Publication at Faculty of Science, Faculty of Education |
2021

Abstract

Textbooks represent the most concrete elaboration of curriculum students as well as teachers work with. One of the basic textbooks' role is to mediate the learning content.

However, textbooks are not supposed to be a mere subject-matter summary, but a functional aid supporting students in their specific field knowledge and skills' mastery. Effective learning is determined by students' own activity which is possible to be directed by learning tasks.

The nature of their elaboration in textbooks represents a textbook's potential to activate students. Frequent textbooks' use for lesson preparation only strengthens their impact on education.

The goal of this research was to find out which tasks are included in lower-secondary school chemistry textbooks.

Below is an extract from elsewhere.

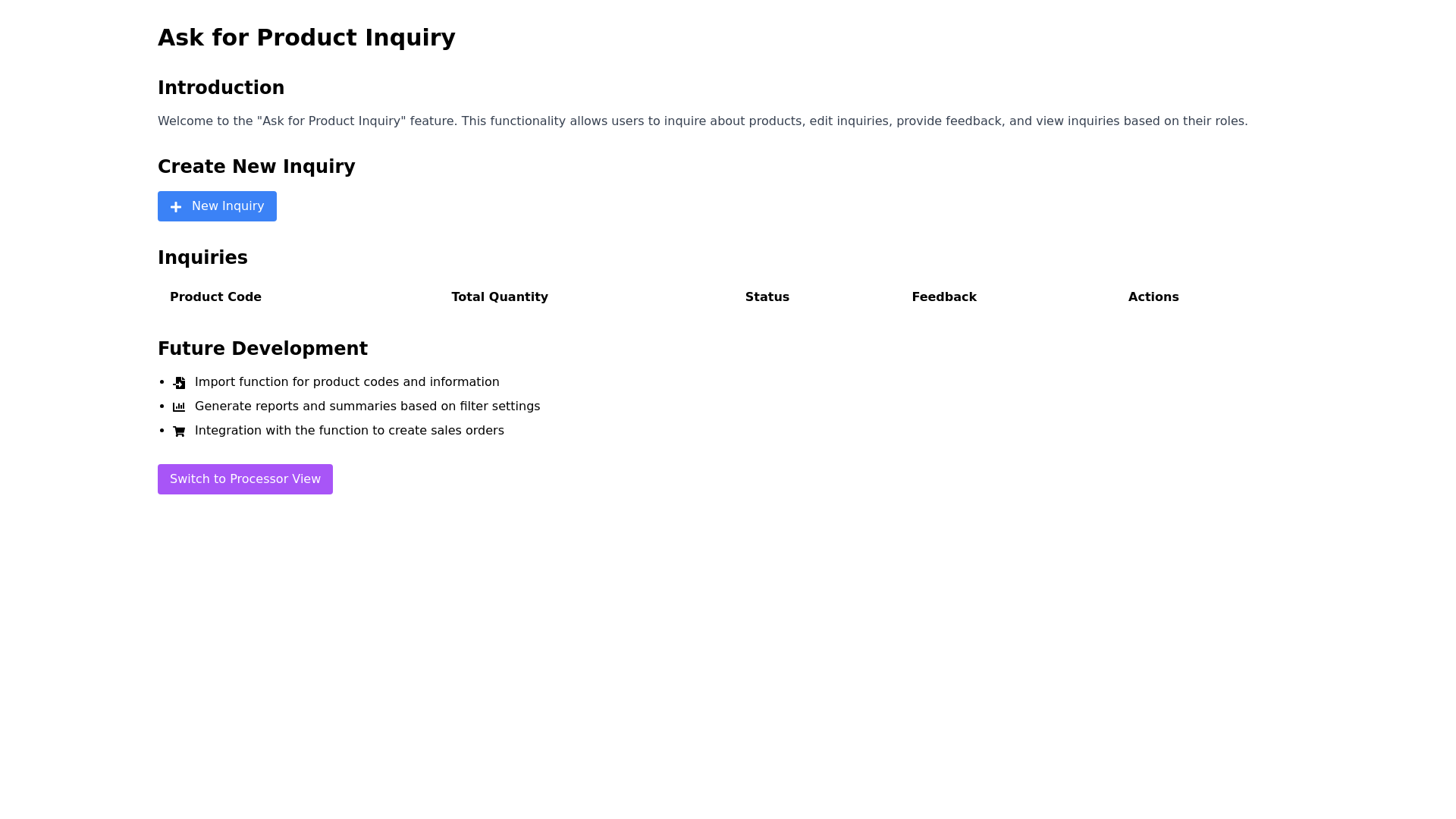1456x819 pixels.
Task: Click the plus icon on New Inquiry button
Action: coord(176,206)
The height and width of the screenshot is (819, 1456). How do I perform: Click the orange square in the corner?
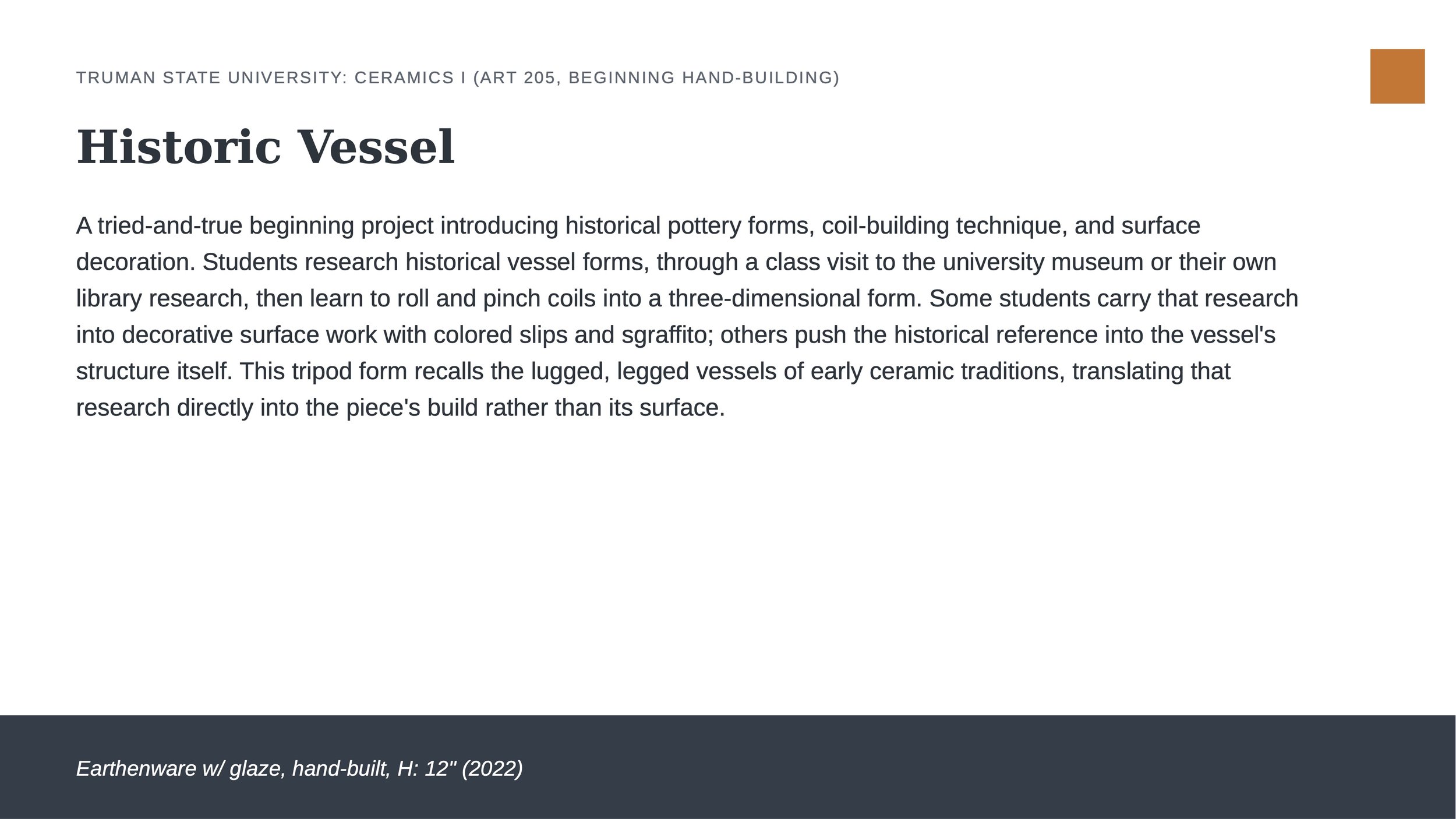pos(1397,76)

For this reason, tasks from the most frequently used four textbook sets were classified from their placement in textbooks and response type's point of view.

Targeted cognitive and knowledge dimensions were also analyses using the revised Bloom's taxonomy. Further, the main identified task types were qualitatively analysed with respect to the task structures and particular parts' elaboration.

The results showed predominating open-ended tasks focused on students' remembering or understanding factual or conceptual knowledge. The tasks mostly consists only of a stem, eventually associated with a short text or a teacher's experiment demonstration.

It is therefore possible to conclude textbooks offer support for basic chemistry knowledge acquisition, however higher-order thinking skills as well as the ability to use different representations' mastering is limited.